### Estratto della pagina
======

Orecchio Assoluto e Orecchio Relativo

Tra il sentire e il capire

Si dice spesso che in musica la cosa più importante sia “avere orecchio”: questa affermazione in genere si riferisce alla sensibilità e alla predisposizione all'ascolto del musicista, ma anche alla capacità di riconoscere gli elementi fondanti del linguaggio musicale, cioè note, intervalli, scale e accordi.


In particolare, una delle qualità più blasonate e decantate è l'orecchio assoluto, che sembra indispensabile per poter fare musica. Ma come funziona esattamente l'orecchio assoluto? Si può avere o costruire con l'allenamento? A queste domande risponderemo in questo breve articolo. 



Cos'è l'orecchio assoluto?



Il termine “orecchio assoluto” (o “absolute pitch”) indica la capacità di individuare esattamente la frequenza di un suono, quindi il poter dire ad esempio che si è avvertito un La4 o un Re3, il tutto senza l'ausilio di uno strumento musicale o di un qualunque altro riferimento.


Questa abilità è innata e posseduta da una bassissima percentuale di persone (circa il 0,01% dei musicisti), tuttavia potrebbe benissimo essere presente in non-musicisti, che potrebbero non accorgersene mai o non saprere come sfruttarlo.

======

### Dati da esaminare

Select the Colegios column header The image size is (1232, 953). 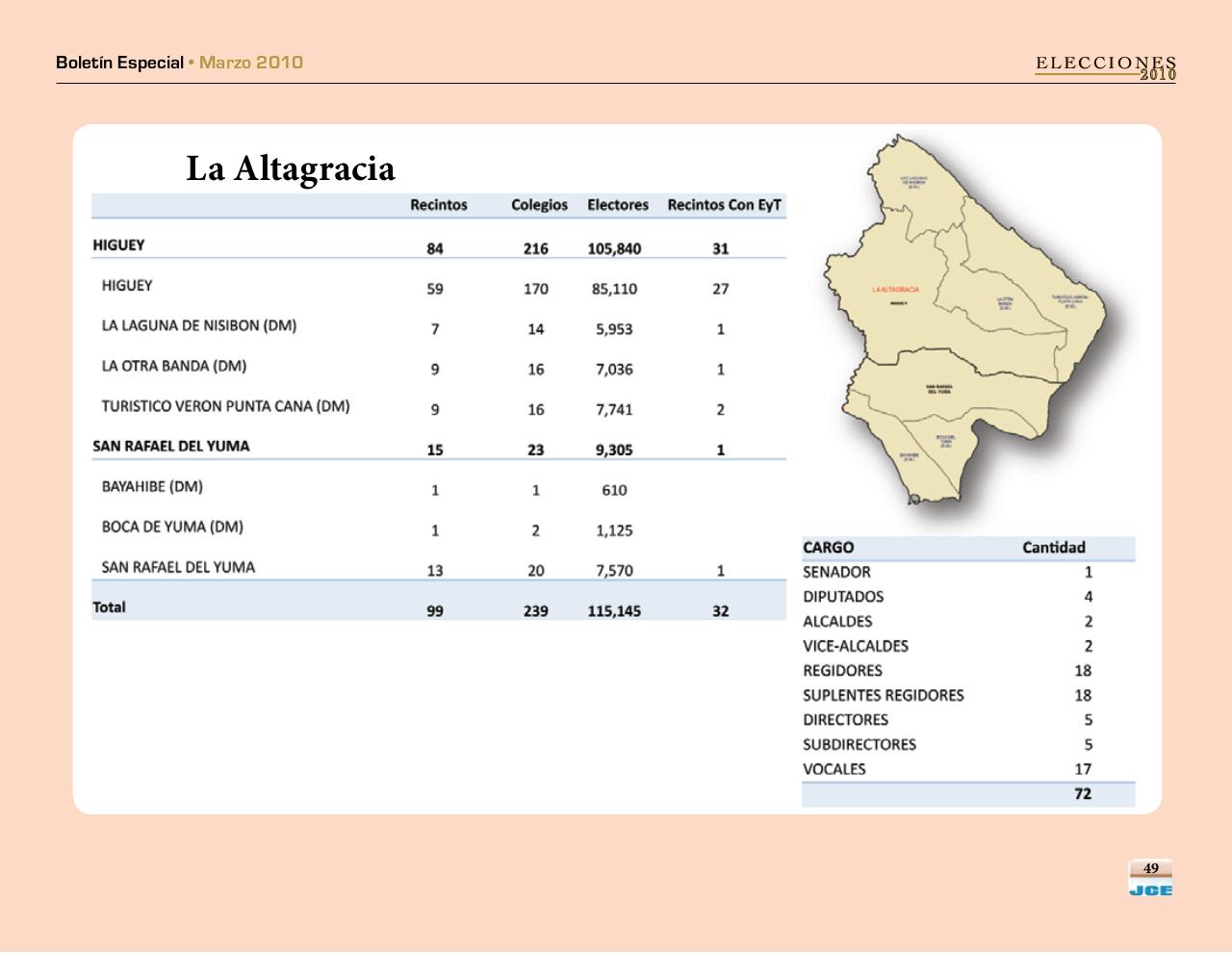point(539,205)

======

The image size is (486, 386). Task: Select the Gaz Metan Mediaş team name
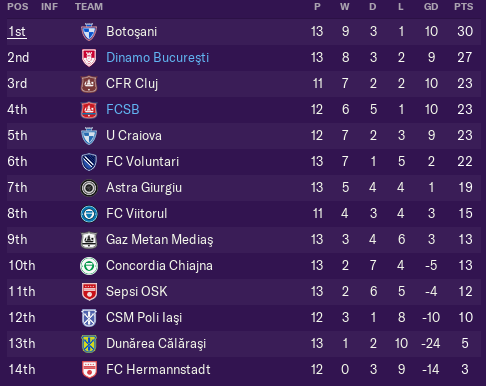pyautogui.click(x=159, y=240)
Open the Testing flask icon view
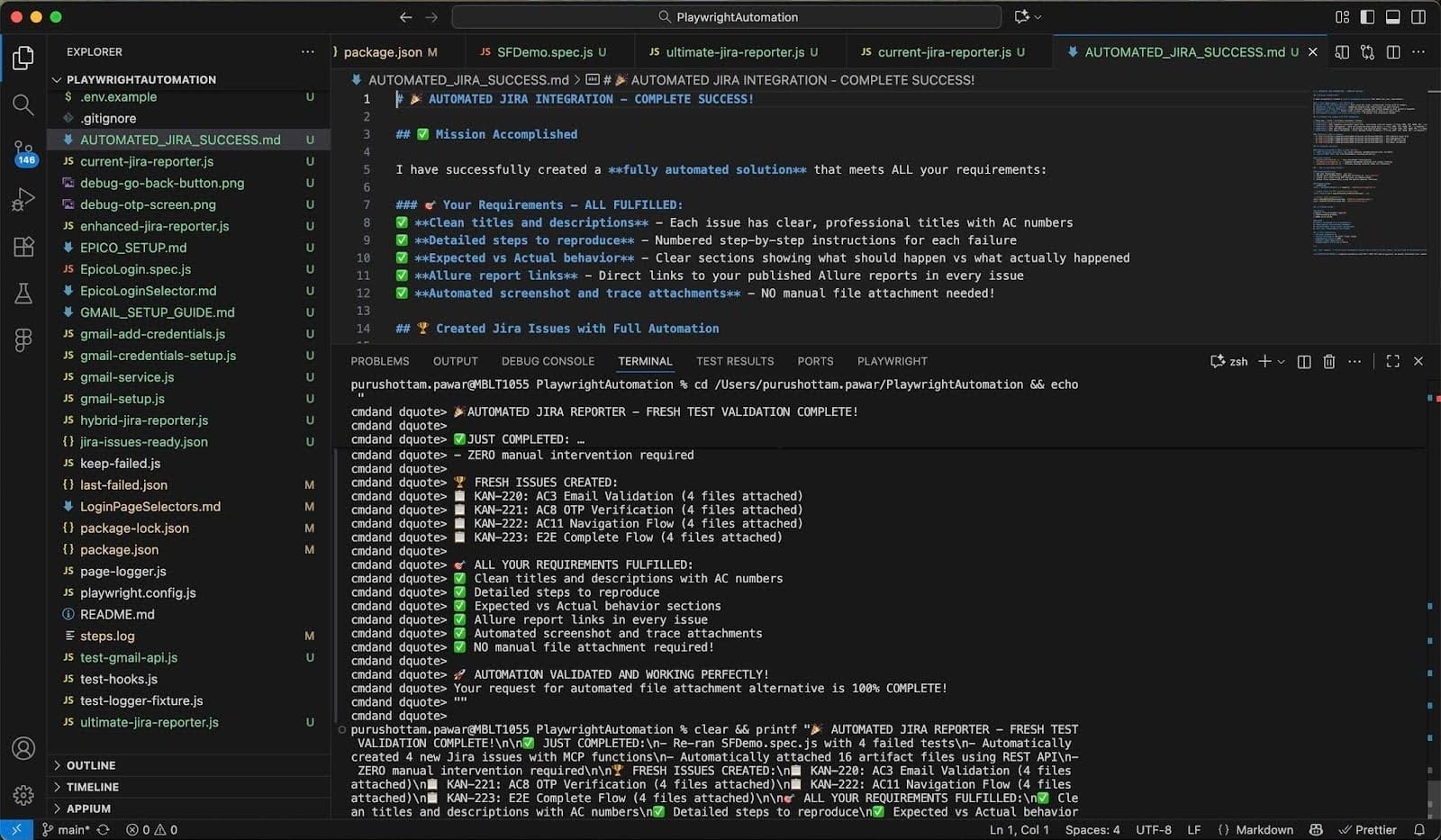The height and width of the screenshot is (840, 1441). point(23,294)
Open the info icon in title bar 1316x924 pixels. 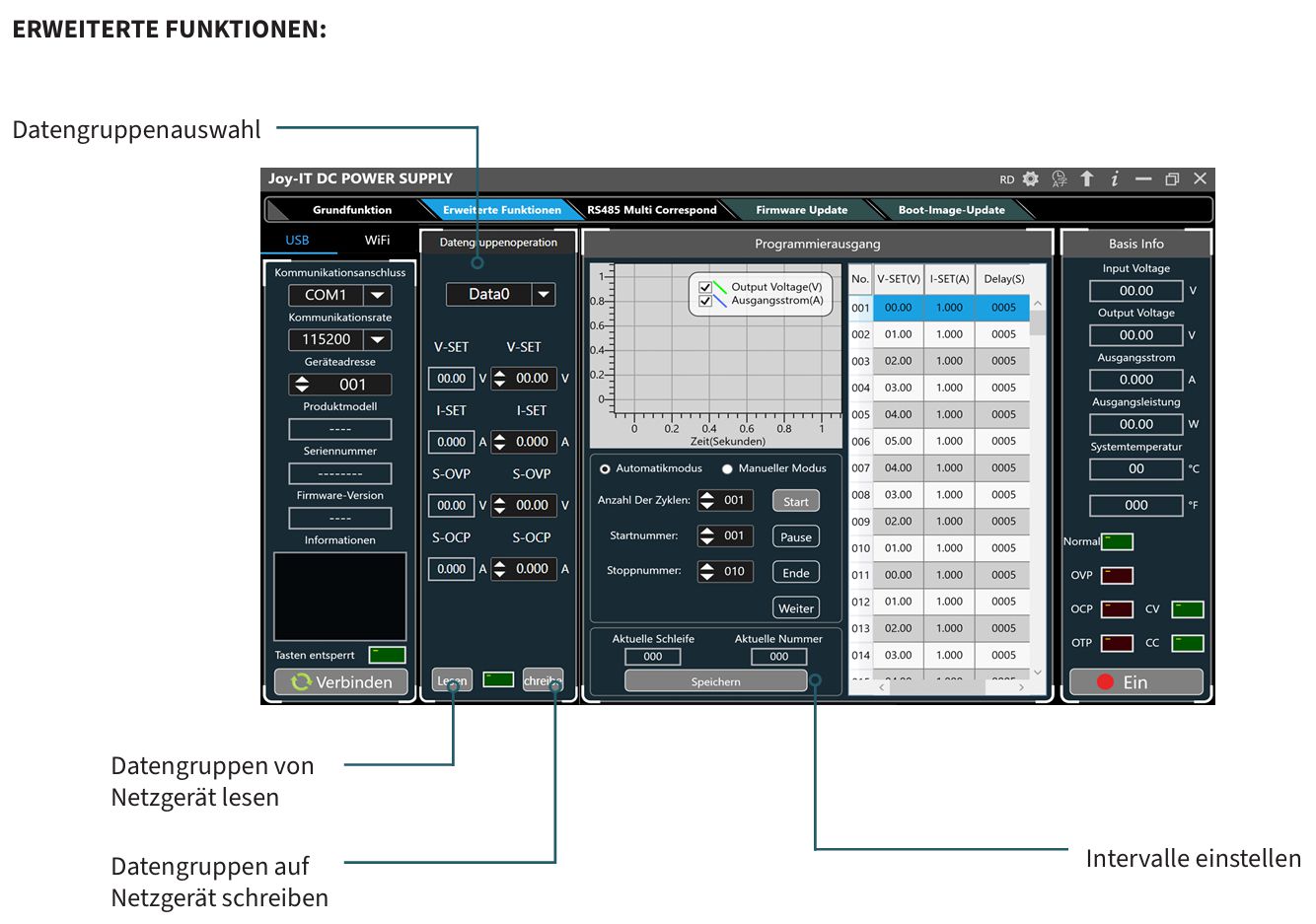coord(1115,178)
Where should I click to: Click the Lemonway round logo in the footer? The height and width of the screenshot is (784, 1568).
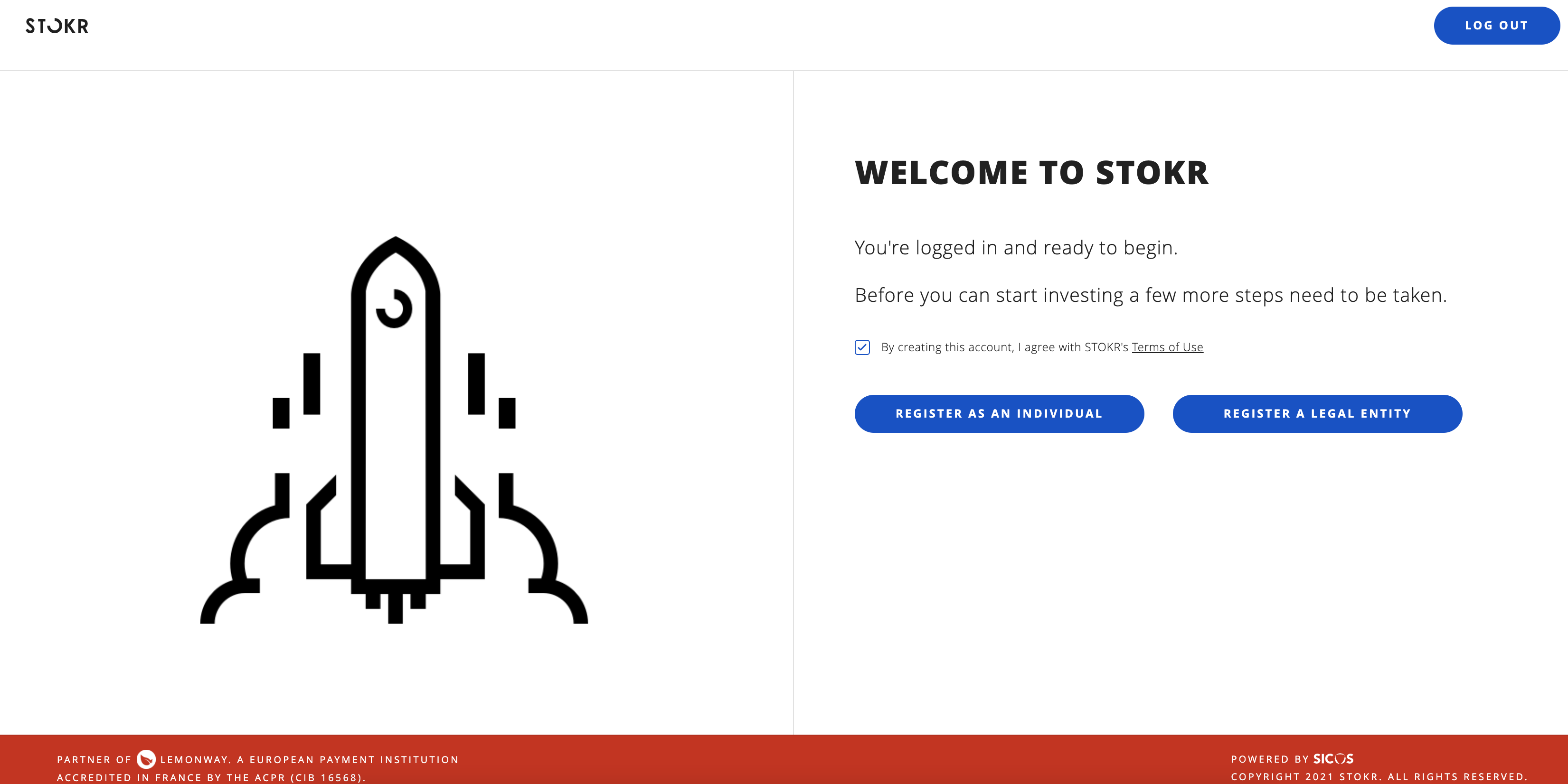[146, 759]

======

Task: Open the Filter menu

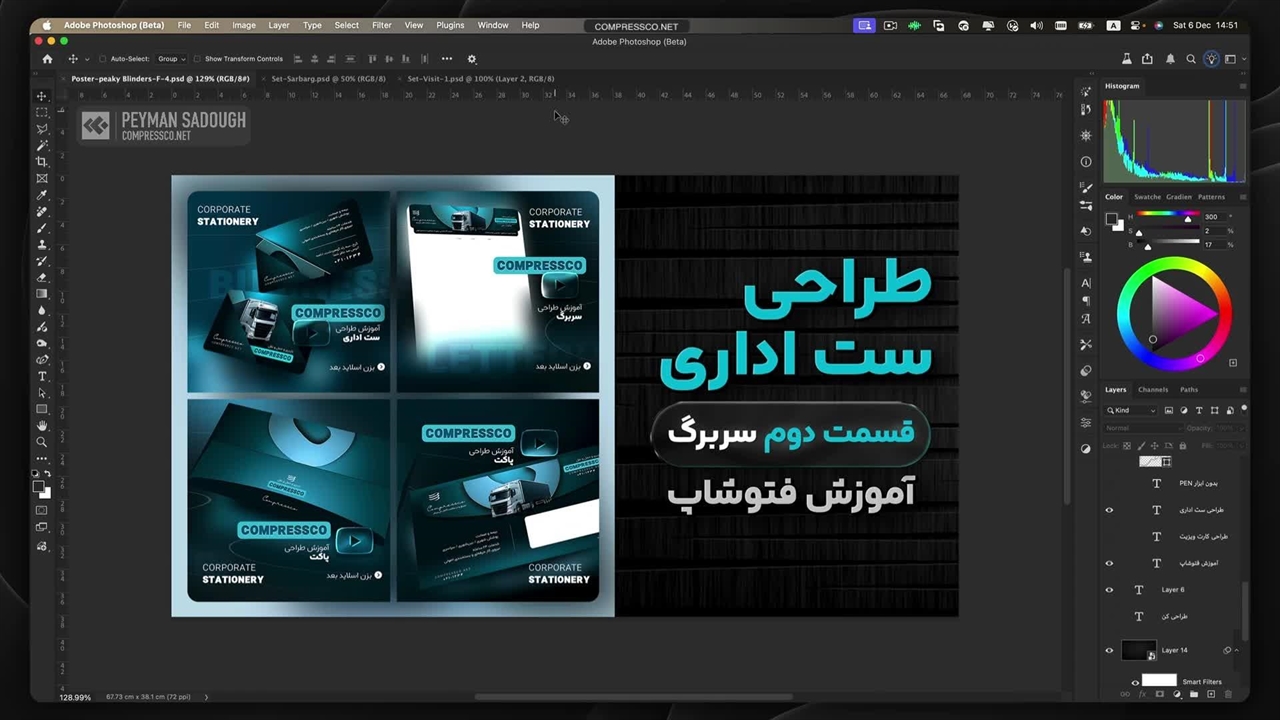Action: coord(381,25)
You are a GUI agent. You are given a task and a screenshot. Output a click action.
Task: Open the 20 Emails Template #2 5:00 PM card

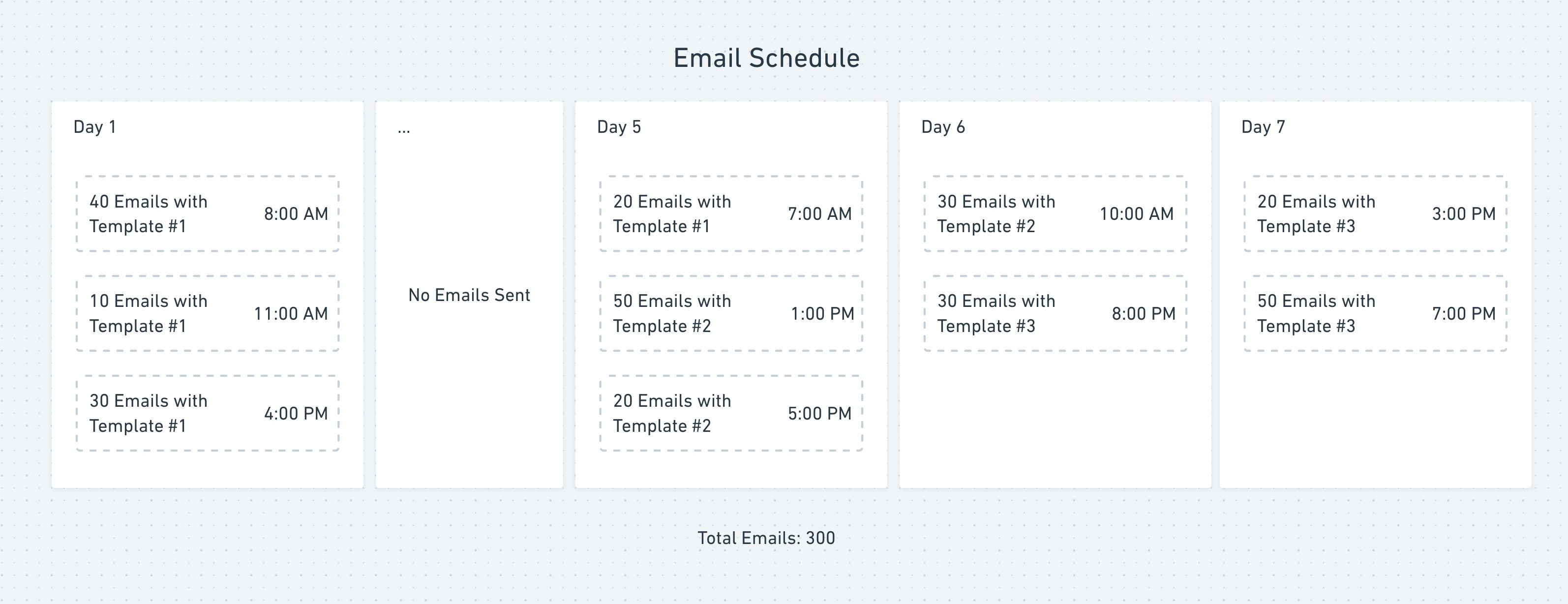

======

### Scopo dell'esercizio
Trascrivi dall'articolo sull'orecchio assoluto il passo che va da "Cos'è l'orecchio assoluto?" a "saprere come sfruttarlo.", senza cambiare nulla.

### La risposta
Cos'è l'orecchio assoluto?



Il termine “orecchio assoluto” (o “absolute pitch”) indica la capacità di individuare esattamente la frequenza di un suono, quindi il poter dire ad esempio che si è avvertito un La4 o un Re3, il tutto senza l'ausilio di uno strumento musicale o di un qualunque altro riferimento.


Questa abilità è innata e posseduta da una bassissima percentuale di persone (circa il 0,01% dei musicisti), tuttavia potrebbe benissimo essere presente in non-musicisti, che potrebbero non accorgersene mai o non saprere come sfruttarlo.